═════ Source information

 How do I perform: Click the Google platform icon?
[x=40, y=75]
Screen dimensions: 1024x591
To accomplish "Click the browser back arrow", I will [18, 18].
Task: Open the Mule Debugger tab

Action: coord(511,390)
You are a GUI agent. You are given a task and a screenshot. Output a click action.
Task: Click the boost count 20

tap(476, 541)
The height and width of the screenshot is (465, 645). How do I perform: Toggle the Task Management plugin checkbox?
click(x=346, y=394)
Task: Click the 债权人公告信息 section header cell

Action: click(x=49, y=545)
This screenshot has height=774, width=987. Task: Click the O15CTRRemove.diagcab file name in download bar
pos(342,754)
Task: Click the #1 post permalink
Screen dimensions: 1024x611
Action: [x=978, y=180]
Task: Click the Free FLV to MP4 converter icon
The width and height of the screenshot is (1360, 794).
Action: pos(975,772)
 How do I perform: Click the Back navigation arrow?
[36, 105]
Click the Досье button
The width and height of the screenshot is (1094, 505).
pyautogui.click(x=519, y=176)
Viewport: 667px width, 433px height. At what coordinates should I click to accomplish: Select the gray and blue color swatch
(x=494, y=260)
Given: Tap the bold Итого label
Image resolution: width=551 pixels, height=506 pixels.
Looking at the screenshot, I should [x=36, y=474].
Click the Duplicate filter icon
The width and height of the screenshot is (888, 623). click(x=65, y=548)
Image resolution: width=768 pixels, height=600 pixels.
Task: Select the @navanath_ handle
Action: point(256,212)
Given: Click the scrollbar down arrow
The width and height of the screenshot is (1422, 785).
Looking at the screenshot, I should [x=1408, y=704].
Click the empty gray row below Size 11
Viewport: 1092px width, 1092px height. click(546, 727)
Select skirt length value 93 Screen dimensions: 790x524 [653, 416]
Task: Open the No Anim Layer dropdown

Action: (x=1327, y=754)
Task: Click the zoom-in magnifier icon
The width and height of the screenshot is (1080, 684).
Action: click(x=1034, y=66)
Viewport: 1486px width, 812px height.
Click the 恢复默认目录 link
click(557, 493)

══════════

Work item:
All entries given above should be transcribed exactly, with none omitted.

Answer to the problem:
 How do I perform: Click the Google platform icon?
[x=40, y=75]
Screen dimensions: 1024x591
To accomplish "Click the browser back arrow", I will [18, 18].
Task: Open the Mule Debugger tab

Action: coord(511,390)
You are a GUI agent. You are given a task and a screenshot. Output a click action.
Task: Click the boost count 20

tap(476, 541)
The height and width of the screenshot is (465, 645). How do I perform: Toggle the Task Management plugin checkbox?
click(x=346, y=394)
Task: Click the 债权人公告信息 section header cell

Action: click(x=49, y=545)
This screenshot has height=774, width=987. Task: Click the O15CTRRemove.diagcab file name in download bar
pos(342,754)
Task: Click the #1 post permalink
Screen dimensions: 1024x611
Action: [x=978, y=180]
Task: Click the Free FLV to MP4 converter icon
The width and height of the screenshot is (1360, 794).
Action: pos(975,772)
 How do I perform: Click the Back navigation arrow?
[36, 105]
Click the Досье button
The width and height of the screenshot is (1094, 505).
pyautogui.click(x=519, y=176)
Viewport: 667px width, 433px height. At what coordinates should I click to accomplish: Select the gray and blue color swatch
(x=494, y=260)
Given: Tap the bold Итого label
Image resolution: width=551 pixels, height=506 pixels.
Looking at the screenshot, I should [x=36, y=474].
Click the Duplicate filter icon
The width and height of the screenshot is (888, 623). click(x=65, y=548)
Image resolution: width=768 pixels, height=600 pixels.
Task: Select the @navanath_ handle
Action: point(256,212)
Given: Click the scrollbar down arrow
The width and height of the screenshot is (1422, 785).
Looking at the screenshot, I should [x=1408, y=704].
Click the empty gray row below Size 11
Viewport: 1092px width, 1092px height. click(546, 727)
Select skirt length value 93 Screen dimensions: 790x524 [653, 416]
Task: Open the No Anim Layer dropdown

Action: (x=1327, y=754)
Task: Click the zoom-in magnifier icon
The width and height of the screenshot is (1080, 684).
Action: click(x=1034, y=66)
Viewport: 1486px width, 812px height.
Click the 恢复默认目录 link
click(557, 493)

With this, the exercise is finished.